In order to refresh your own knowledge of what toddlers should be eating visit www.infantandtoddlerforum.org where you will also find information on how Tot It Up can help you work with parents to assess their toddler’s diet and a link to the Little People’s Plates website for parents where the calculator and other useful materials for parents can be found.

 

Notes to editors:

* All figures, unless otherwise stated, are from OnePoll. Total sample size was 1000 mothers with a child aged 9-36 months. Fieldwork was undertaken between 6th - 13th February 2009. The poll was carried out online. The figures are unweighted.

Infant & Toddler Forum

Set up in 2005, the Infant & Toddler Forum (I&TF) brings together a multi-disciplinary team of eight experts and practitioners who share a common professional interest in infant and child health, growth and nutrition. 

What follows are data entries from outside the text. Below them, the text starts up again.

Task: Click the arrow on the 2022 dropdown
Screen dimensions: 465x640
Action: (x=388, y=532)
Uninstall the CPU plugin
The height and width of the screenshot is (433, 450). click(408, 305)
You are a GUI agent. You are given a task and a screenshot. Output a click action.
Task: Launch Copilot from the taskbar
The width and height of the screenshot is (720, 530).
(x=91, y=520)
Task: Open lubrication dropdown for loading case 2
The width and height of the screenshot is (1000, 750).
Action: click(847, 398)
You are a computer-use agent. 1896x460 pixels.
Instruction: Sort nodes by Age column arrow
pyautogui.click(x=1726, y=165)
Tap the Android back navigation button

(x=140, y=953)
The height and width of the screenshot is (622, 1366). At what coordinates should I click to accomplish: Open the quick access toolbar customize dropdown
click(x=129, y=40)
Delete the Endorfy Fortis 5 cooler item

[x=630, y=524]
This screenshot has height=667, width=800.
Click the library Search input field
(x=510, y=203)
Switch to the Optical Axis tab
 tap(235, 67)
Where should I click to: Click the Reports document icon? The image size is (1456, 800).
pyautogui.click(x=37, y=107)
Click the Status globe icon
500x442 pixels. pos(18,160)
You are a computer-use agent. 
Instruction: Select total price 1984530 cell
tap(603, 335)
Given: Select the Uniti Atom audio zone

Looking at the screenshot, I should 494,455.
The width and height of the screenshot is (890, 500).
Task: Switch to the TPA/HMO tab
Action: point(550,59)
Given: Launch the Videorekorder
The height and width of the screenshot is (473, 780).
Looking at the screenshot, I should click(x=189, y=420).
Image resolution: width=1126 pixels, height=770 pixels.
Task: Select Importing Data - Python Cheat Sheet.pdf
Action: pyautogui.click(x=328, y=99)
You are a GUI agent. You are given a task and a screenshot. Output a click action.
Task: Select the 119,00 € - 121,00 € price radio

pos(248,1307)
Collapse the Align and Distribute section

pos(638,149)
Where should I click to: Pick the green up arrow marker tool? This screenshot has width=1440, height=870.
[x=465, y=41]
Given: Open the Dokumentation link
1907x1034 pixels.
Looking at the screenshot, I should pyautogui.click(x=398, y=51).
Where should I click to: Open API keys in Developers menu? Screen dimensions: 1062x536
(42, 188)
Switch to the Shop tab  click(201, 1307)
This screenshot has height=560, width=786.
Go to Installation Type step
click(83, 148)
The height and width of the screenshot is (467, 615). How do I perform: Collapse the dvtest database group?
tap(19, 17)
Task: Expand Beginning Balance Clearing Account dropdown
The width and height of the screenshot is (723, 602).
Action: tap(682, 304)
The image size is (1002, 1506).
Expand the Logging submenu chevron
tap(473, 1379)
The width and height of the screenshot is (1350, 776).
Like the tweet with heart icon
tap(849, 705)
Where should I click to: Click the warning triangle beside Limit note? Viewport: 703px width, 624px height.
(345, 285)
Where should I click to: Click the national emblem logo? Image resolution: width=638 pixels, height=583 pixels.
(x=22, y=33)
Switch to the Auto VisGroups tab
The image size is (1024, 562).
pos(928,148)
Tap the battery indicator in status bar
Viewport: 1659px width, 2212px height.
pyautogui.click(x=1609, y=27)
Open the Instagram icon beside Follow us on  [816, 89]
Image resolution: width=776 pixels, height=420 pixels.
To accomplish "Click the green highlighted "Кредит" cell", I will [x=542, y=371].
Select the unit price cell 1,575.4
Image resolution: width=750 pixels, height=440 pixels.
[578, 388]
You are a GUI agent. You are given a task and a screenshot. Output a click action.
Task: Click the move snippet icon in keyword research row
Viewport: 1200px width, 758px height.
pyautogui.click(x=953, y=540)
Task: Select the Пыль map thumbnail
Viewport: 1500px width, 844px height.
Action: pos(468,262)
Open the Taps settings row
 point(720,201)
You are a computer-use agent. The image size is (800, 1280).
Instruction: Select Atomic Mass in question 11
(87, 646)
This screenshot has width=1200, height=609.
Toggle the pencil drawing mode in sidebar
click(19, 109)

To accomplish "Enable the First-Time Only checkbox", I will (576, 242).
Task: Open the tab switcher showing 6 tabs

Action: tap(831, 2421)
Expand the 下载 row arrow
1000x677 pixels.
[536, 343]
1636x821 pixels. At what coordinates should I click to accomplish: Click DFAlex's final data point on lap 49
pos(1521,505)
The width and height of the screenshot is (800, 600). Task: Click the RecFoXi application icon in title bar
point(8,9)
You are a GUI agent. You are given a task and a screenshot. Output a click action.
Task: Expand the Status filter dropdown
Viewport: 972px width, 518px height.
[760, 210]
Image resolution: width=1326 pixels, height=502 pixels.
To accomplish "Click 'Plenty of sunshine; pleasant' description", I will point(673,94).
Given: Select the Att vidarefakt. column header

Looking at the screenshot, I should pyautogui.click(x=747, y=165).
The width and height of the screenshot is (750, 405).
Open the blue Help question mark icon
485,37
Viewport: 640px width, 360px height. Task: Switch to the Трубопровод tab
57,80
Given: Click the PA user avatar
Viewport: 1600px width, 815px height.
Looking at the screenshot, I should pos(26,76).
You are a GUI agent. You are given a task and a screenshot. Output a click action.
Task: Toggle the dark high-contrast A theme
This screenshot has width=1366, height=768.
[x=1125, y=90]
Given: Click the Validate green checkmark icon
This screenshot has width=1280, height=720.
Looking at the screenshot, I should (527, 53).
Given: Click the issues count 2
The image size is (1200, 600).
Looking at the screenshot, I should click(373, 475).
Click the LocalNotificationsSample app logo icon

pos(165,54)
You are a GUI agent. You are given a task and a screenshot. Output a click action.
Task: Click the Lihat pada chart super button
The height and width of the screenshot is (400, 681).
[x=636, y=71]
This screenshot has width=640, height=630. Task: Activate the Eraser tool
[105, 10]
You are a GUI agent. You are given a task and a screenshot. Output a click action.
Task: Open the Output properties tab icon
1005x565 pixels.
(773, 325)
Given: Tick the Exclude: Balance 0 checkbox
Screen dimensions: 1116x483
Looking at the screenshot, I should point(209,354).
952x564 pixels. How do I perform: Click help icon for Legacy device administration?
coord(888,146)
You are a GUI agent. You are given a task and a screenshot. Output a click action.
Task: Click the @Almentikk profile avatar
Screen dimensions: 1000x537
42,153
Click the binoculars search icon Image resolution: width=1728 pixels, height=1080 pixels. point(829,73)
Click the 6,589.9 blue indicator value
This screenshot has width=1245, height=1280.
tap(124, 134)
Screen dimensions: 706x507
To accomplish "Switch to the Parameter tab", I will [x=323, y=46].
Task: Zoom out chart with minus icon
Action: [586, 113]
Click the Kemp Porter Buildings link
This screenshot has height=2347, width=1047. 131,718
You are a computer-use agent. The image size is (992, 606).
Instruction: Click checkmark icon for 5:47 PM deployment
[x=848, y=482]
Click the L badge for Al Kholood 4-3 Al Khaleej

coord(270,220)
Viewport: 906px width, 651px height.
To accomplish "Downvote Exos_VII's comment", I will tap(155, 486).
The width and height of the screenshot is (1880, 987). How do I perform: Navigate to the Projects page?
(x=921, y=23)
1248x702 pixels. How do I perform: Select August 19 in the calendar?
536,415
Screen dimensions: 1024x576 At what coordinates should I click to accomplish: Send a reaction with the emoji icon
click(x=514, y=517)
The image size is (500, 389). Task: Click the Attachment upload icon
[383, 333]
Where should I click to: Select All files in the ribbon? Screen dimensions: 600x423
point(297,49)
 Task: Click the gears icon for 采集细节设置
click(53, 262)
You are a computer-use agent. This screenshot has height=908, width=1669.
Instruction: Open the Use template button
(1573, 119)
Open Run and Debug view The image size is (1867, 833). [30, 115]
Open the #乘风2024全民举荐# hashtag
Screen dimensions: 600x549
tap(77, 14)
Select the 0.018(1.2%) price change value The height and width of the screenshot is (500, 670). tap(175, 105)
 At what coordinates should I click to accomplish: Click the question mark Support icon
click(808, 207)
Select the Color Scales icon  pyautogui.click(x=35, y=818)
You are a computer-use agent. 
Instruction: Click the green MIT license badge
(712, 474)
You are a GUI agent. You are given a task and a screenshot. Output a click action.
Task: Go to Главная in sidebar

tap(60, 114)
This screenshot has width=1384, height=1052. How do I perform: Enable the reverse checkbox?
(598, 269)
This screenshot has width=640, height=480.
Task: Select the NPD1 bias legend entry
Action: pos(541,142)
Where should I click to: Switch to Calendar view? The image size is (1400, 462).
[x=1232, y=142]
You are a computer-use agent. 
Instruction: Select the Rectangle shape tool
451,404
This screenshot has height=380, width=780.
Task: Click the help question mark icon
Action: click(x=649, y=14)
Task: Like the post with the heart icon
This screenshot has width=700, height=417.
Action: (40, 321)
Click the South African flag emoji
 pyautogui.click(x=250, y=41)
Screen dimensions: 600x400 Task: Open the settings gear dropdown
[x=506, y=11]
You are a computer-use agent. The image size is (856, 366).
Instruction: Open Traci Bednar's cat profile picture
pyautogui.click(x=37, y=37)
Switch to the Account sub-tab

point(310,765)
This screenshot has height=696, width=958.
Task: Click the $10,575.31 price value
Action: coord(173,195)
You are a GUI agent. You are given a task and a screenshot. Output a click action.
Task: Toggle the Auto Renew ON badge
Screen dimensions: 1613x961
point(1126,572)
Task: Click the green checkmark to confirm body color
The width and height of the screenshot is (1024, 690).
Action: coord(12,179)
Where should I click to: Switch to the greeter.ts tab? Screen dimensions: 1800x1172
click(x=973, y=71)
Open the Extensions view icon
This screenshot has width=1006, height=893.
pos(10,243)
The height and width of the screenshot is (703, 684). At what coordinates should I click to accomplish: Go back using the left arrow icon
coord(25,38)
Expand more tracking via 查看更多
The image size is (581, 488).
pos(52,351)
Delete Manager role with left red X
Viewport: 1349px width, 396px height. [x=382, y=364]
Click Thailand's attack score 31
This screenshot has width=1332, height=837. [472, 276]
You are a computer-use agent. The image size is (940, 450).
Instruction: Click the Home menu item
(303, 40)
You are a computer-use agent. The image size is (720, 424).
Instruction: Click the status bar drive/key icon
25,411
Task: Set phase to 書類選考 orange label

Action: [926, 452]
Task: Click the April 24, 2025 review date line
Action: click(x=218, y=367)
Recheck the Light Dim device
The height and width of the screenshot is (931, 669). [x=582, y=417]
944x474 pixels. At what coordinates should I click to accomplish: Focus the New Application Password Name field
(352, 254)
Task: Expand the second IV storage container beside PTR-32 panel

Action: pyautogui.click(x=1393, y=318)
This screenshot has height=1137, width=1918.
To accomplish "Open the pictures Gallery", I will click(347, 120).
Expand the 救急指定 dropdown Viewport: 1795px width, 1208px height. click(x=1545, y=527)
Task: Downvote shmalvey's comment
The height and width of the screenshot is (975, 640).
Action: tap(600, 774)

The primary goal of the Forum is to improve the access of healthcare professionals to reliable, evidence-based nutritional information relevant to their practice, so that they can advise and support the parents of infants and young children (from birth to 3 years).
For the first time in 2009, the I&TF has broadened its reach to communicate directly with parents via the Little People’s Plates initiative.

Little People’s Plates

Little People’s Plates is a new education initiative aimed at parents and carers of children from one to three years that seeks to highlight the importance of the correct nutrition this age group needs. Its objective is to provide parents and carers with practical tips, plus evidence-based guidance to help them to make the right food choices for their toddlers whether food is home cooked or pre-prepared. Little People’s Plates is driven by the Infant & Toddler Forum (I&TF), an independent team of specialists in child nutrition and development.

The Infant & Toddler Forum and Little People’s Plates are supported by an educational grant from the Danone Group. The views and outputs of the Forum, however, remain independent of Danone and its commercial interests.